Saved data entries
*** Begin section ***
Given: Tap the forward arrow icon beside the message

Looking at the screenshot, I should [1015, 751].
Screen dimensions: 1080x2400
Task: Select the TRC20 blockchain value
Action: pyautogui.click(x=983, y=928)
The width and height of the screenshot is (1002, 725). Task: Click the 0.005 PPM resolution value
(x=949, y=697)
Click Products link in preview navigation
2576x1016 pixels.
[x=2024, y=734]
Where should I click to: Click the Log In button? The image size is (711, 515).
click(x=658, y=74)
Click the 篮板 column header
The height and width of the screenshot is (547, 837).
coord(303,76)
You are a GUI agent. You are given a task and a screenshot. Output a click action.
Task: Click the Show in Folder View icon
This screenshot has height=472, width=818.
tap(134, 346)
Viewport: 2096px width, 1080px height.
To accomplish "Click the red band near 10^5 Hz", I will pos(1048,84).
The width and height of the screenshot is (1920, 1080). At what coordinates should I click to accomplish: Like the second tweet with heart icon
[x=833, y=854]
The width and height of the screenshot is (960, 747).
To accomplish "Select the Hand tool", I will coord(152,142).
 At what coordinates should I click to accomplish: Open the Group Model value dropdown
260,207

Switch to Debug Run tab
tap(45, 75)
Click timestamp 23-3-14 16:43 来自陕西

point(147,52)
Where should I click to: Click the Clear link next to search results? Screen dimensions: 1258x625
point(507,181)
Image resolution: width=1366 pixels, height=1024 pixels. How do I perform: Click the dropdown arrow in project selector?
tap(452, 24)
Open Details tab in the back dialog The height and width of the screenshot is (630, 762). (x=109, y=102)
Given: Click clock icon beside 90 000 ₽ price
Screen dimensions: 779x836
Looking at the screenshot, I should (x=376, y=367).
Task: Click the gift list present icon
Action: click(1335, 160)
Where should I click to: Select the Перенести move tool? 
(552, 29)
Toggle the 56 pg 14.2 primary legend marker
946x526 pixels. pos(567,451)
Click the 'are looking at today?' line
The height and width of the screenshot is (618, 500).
*** End section ***
Your instructions:
Scan the data for the string "will" and copy each line in which it occurs.

Answer to this problem:
To accomplish "Click the red band near 10^5 Hz", I will pos(1048,84).
To accomplish "Select the Hand tool", I will coord(152,142).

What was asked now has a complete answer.